(Exercise directions): Could you find every line in the entries below that holds the word "arrow" and copy it?

(Dataset records):
□ □ □

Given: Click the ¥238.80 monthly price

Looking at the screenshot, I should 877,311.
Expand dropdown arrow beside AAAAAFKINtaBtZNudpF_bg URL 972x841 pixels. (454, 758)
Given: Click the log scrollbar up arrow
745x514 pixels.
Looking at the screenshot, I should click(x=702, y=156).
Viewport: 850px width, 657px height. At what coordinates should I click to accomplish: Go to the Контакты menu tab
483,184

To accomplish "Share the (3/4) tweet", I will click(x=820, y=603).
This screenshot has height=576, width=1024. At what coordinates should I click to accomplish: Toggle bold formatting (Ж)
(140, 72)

□ □ □

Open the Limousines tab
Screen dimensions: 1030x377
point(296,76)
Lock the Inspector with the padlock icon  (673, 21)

□ □ □

(Answer space):
Expand dropdown arrow beside AAAAAFKINtaBtZNudpF_bg URL 972x841 pixels. (454, 758)
Given: Click the log scrollbar up arrow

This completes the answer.